*Excerpt provided*
◆ ◆ ◆ ◆
Arts & Crafts Rediscovered – Vincent Trading

Image: Vincent Trading

In a blog post towards the end of last year on interior trends for those who don’t do interior trends (such a snappy title), my first tip for what will be big this year was handmade furniture.

The Great British taste in interiors has come a long way since Ikea encouraged us to chuck out our chintz in their brilliant 1996 campaign.  Heavily influenced by the simplicity and price point of cheaper retailers and the freshness of the Scandinavian look, we ditched the heavy furniture and patterns of our parents and grandparents and filled our houses with Billy and Kallax.

Now I love Ikea as much as the next woman, (in fact probably considerably more than the next woman, I really really love it) but even I have grown a little tired of the identikit houses that Ikea has created.  Suddenly we all had the same stuff and, influenced by superb marketing, we were even styling and hacking it exactly the same way.
◆ ◆ ◆ ◆
*Data shown*
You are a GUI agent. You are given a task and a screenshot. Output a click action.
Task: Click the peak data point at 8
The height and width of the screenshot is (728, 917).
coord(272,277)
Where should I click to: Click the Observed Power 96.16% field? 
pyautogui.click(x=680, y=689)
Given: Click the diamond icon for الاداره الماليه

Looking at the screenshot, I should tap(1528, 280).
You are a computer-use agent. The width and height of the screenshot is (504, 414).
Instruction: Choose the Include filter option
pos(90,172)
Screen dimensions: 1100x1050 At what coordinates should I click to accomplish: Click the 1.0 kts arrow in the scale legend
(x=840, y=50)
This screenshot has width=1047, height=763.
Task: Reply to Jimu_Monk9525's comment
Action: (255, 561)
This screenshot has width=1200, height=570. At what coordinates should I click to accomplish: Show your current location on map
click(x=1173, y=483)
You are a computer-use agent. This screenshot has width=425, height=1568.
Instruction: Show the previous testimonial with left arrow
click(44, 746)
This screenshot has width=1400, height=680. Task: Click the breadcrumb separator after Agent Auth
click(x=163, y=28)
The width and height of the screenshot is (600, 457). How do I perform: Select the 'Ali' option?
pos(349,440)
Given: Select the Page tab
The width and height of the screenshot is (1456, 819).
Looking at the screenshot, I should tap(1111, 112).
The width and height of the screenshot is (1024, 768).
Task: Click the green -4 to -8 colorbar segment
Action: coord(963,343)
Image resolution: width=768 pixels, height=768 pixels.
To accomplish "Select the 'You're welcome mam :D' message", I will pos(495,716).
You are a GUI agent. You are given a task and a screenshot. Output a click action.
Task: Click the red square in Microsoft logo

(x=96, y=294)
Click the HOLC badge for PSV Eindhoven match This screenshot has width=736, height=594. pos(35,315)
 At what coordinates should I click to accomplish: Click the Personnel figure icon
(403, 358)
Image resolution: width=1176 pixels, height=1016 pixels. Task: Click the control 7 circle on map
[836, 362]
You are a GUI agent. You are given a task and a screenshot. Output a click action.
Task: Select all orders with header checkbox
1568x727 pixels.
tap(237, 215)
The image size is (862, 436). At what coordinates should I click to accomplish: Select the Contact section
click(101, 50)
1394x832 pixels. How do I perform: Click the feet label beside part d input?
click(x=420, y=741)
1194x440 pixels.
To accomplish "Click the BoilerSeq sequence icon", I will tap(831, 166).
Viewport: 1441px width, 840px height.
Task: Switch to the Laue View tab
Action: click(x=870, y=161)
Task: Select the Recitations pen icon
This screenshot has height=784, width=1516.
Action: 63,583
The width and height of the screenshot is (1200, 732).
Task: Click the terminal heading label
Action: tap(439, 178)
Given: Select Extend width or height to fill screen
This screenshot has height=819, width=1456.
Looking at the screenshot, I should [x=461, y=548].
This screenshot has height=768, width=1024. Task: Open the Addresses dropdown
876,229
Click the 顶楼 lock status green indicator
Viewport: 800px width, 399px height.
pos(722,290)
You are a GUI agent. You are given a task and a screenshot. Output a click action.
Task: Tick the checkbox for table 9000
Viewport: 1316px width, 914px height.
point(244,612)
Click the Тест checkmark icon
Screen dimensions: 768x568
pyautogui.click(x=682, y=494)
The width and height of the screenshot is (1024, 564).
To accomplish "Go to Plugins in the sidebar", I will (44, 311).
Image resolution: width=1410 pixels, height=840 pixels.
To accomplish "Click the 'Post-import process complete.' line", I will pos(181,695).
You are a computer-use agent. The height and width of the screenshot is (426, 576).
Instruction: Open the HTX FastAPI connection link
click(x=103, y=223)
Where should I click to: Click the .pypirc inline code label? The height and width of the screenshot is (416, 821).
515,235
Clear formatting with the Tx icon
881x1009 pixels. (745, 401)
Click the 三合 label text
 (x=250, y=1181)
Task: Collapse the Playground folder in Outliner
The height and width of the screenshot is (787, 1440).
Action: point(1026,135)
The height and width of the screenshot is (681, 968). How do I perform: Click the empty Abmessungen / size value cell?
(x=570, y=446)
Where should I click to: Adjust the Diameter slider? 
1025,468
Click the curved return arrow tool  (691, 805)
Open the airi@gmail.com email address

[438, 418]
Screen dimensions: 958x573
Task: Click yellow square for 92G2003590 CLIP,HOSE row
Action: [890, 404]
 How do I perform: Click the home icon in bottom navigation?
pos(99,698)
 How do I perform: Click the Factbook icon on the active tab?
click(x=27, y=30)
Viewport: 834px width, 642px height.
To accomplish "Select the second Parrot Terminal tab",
◆ ◆ ◆ ◆
*Tasks to perform*
1: Answer these questions using the blog post on handmade furniture.
(a) What was the writer's first tip for what will be big this year?
(b) In what year did Ikea run its campaign encouraging people to chuck out their chintz?
(c) Which two Ikea items does the blog post say people filled their houses with?
2: Decide whether each statement agrees with the blog post on handmade furniture, and support each answer with the deciding words quoted from the blog post.
(a) The writer dislikes Ikea.
(b) The earlier post on interior trends was published towards the end of last year.
(c) People styled their Ikea pieces in many different ways.

*Outputs in order*
1:
(a) Handmade furniture.
(b) 1996.
(c) Billy and Kallax.

2:
(a) No: "Now I love Ikea as much as the next woman"
(b) Yes: "In a blog post towards the end of last year on interior trends"
(c) No: "we were even styling and hacking it exactly the same way"